Work task: Each record in the listing below is to be duplicated exactly.

Exercise material:

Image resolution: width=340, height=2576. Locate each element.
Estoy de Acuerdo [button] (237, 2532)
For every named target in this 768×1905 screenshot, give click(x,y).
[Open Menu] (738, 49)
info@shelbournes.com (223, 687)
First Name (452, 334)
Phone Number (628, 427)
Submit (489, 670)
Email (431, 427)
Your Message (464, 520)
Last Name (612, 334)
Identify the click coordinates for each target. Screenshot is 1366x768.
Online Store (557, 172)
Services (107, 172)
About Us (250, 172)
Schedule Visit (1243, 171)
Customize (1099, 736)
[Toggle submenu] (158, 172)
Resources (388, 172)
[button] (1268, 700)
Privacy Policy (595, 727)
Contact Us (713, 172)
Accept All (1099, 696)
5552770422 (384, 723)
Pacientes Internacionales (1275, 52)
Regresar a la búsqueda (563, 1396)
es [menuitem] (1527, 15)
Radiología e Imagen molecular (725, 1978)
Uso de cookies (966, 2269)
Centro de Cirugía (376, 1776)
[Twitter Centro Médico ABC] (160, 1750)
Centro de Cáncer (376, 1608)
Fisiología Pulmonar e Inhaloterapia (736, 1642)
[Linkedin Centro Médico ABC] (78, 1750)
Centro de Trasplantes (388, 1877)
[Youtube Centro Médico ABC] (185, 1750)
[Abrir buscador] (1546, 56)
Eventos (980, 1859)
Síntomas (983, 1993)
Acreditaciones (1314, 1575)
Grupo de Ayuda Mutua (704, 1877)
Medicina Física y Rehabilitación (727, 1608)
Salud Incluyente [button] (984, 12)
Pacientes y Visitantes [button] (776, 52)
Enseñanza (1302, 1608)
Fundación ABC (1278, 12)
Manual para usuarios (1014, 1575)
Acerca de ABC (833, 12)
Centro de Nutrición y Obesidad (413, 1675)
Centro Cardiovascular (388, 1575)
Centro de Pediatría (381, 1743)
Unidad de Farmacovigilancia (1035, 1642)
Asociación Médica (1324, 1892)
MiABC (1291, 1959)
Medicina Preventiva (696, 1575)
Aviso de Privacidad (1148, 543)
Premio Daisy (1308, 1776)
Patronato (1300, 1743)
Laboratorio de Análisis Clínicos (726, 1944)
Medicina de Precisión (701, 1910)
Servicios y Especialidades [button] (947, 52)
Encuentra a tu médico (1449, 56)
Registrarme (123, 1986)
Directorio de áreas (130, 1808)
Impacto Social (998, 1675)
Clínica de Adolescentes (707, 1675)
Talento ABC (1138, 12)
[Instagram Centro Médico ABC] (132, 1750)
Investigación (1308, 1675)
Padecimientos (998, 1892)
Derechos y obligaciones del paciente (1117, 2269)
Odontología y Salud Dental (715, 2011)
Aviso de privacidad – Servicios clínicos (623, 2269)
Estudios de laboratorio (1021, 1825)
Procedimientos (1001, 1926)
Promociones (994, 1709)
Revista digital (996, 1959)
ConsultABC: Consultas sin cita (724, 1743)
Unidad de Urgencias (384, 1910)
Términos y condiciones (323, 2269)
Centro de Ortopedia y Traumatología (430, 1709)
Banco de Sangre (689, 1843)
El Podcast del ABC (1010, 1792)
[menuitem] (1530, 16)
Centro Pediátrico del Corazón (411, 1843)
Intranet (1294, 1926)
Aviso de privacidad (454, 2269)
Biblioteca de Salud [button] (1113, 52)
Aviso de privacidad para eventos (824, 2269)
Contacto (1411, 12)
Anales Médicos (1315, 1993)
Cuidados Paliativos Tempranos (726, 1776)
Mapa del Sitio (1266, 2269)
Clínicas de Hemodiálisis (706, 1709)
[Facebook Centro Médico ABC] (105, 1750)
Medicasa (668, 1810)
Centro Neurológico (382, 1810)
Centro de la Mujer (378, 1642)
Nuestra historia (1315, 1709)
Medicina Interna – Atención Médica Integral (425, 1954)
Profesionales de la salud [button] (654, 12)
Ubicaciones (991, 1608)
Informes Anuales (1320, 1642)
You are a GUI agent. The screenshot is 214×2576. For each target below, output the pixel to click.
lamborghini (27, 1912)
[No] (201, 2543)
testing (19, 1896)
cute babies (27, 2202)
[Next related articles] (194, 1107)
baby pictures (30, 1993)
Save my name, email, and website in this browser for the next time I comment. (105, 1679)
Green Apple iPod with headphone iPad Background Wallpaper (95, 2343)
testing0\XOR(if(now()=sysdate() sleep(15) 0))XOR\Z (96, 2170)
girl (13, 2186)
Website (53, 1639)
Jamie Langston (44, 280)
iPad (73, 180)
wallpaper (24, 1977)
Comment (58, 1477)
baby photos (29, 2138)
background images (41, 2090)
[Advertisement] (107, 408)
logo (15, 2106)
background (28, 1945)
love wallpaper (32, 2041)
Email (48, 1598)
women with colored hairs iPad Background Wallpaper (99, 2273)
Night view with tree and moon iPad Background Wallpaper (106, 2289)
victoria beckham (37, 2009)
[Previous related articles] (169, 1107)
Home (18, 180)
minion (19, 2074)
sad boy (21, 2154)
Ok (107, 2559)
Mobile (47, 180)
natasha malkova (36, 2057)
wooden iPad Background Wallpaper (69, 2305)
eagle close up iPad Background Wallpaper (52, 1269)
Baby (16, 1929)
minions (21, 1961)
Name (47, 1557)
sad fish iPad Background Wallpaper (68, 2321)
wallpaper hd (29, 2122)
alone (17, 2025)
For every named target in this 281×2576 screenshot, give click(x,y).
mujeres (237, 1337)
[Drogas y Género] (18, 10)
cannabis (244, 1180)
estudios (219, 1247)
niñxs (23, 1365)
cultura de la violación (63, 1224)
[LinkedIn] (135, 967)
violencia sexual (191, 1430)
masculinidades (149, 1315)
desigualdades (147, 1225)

Solution to this task:
Image resolution: width=340, height=2576. Locate each element.
Estoy de Acuerdo [button] (237, 2532)
For every named target in this 768×1905 screenshot, give click(x,y).
[Open Menu] (738, 49)
info@shelbournes.com (223, 687)
First Name (452, 334)
Phone Number (628, 427)
Submit (489, 670)
Email (431, 427)
Your Message (464, 520)
Last Name (612, 334)
Identify the click coordinates for each target. Screenshot is 1366x768.
Online Store (557, 172)
Services (107, 172)
About Us (250, 172)
Schedule Visit (1243, 171)
Customize (1099, 736)
[Toggle submenu] (158, 172)
Resources (388, 172)
[button] (1268, 700)
Privacy Policy (595, 727)
Contact Us (713, 172)
Accept All (1099, 696)
5552770422 (384, 723)
Pacientes Internacionales (1275, 52)
Regresar a la búsqueda (563, 1396)
es [menuitem] (1527, 15)
Radiología e Imagen molecular (725, 1978)
Uso de cookies (966, 2269)
Centro de Cirugía (376, 1776)
[Twitter Centro Médico ABC] (160, 1750)
Centro de Cáncer (376, 1608)
Fisiología Pulmonar e Inhaloterapia (736, 1642)
[Linkedin Centro Médico ABC] (78, 1750)
Centro de Trasplantes (388, 1877)
[Youtube Centro Médico ABC] (185, 1750)
[Abrir buscador] (1546, 56)
Eventos (980, 1859)
Síntomas (983, 1993)
Acreditaciones (1314, 1575)
Grupo de Ayuda Mutua (704, 1877)
Medicina Física y Rehabilitación (727, 1608)
Salud Incluyente [button] (984, 12)
Pacientes y Visitantes [button] (776, 52)
Enseñanza (1302, 1608)
Fundación ABC (1278, 12)
Manual para usuarios (1014, 1575)
Acerca de ABC (833, 12)
Centro de Nutrición y Obesidad (413, 1675)
Centro Cardiovascular (388, 1575)
Centro de Pediatría (381, 1743)
Unidad de Farmacovigilancia (1035, 1642)
Asociación Médica (1324, 1892)
MiABC (1291, 1959)
Medicina Preventiva (696, 1575)
Aviso de Privacidad (1148, 543)
Premio Daisy (1308, 1776)
Patronato (1300, 1743)
Laboratorio de Análisis Clínicos (726, 1944)
Medicina de Precisión (701, 1910)
Servicios y Especialidades [button] (947, 52)
Encuentra a tu médico (1449, 56)
Registrarme (123, 1986)
Directorio de áreas (130, 1808)
Impacto Social (998, 1675)
Clínica de Adolescentes (707, 1675)
Talento ABC (1138, 12)
[Instagram Centro Médico ABC] (132, 1750)
Investigación (1308, 1675)
Padecimientos (998, 1892)
Derechos y obligaciones del paciente (1117, 2269)
Odontología y Salud Dental (715, 2011)
Aviso de privacidad – Servicios clínicos (623, 2269)
Estudios de laboratorio (1021, 1825)
Procedimientos (1001, 1926)
Promociones (994, 1709)
Revista digital (996, 1959)
ConsultABC: Consultas sin cita (724, 1743)
Unidad de Urgencias (384, 1910)
Términos y condiciones (323, 2269)
Centro de Ortopedia y Traumatología (430, 1709)
Banco de Sangre (689, 1843)
El Podcast del ABC (1010, 1792)
[menuitem] (1530, 16)
Centro Pediátrico del Corazón (411, 1843)
Intranet (1294, 1926)
Aviso de privacidad (454, 2269)
Biblioteca de Salud [button] (1113, 52)
Aviso de privacidad para eventos (824, 2269)
Contacto (1411, 12)
Anales Médicos (1315, 1993)
Cuidados Paliativos Tempranos (726, 1776)
Mapa del Sitio (1266, 2269)
Clínicas de Hemodiálisis (706, 1709)
[Facebook Centro Médico ABC] (105, 1750)
Medicasa (668, 1810)
Centro Neurológico (382, 1810)
Centro de la Mujer (378, 1642)
Nuestra historia (1315, 1709)
Medicina Interna – Atención Médica Integral (425, 1954)
Profesionales de la salud [button] (654, 12)
Ubicaciones (991, 1608)
Informes Anuales (1320, 1642)
You are a GUI agent. The screenshot is 214×2576. For each target below, output the pixel to click.
lamborghini (27, 1912)
[No] (201, 2543)
testing (19, 1896)
cute babies (27, 2202)
[Next related articles] (194, 1107)
baby pictures (30, 1993)
Save my name, email, and website in this browser for the next time I comment. (105, 1679)
Green Apple iPod with headphone iPad Background Wallpaper (95, 2343)
testing0\XOR(if(now()=sysdate() sleep(15) 0))XOR\Z (96, 2170)
girl (13, 2186)
Website (53, 1639)
Jamie Langston (44, 280)
iPad (73, 180)
wallpaper (24, 1977)
Comment (58, 1477)
baby photos (29, 2138)
background images (41, 2090)
[Advertisement] (107, 408)
logo (15, 2106)
background (28, 1945)
love wallpaper (32, 2041)
Email (48, 1598)
women with colored hairs iPad Background Wallpaper (99, 2273)
Night view with tree and moon iPad Background Wallpaper (106, 2289)
victoria beckham (37, 2009)
[Previous related articles] (169, 1107)
Home (18, 180)
minion (19, 2074)
sad boy (21, 2154)
Ok (107, 2559)
Mobile (47, 180)
natasha malkova (36, 2057)
wooden iPad Background Wallpaper (69, 2305)
eagle close up iPad Background Wallpaper (52, 1269)
Baby (16, 1929)
minions (21, 1961)
Name (47, 1557)
sad fish iPad Background Wallpaper (68, 2321)
wallpaper hd (29, 2122)
alone (17, 2025)
For every named target in this 281×2576 screenshot, give click(x,y).
mujeres (237, 1337)
[Drogas y Género] (18, 10)
cannabis (244, 1180)
estudios (219, 1247)
niñxs (23, 1365)
cultura de la violación (63, 1224)
[LinkedIn] (135, 967)
violencia sexual (191, 1430)
masculinidades (149, 1315)
desigualdades (147, 1225)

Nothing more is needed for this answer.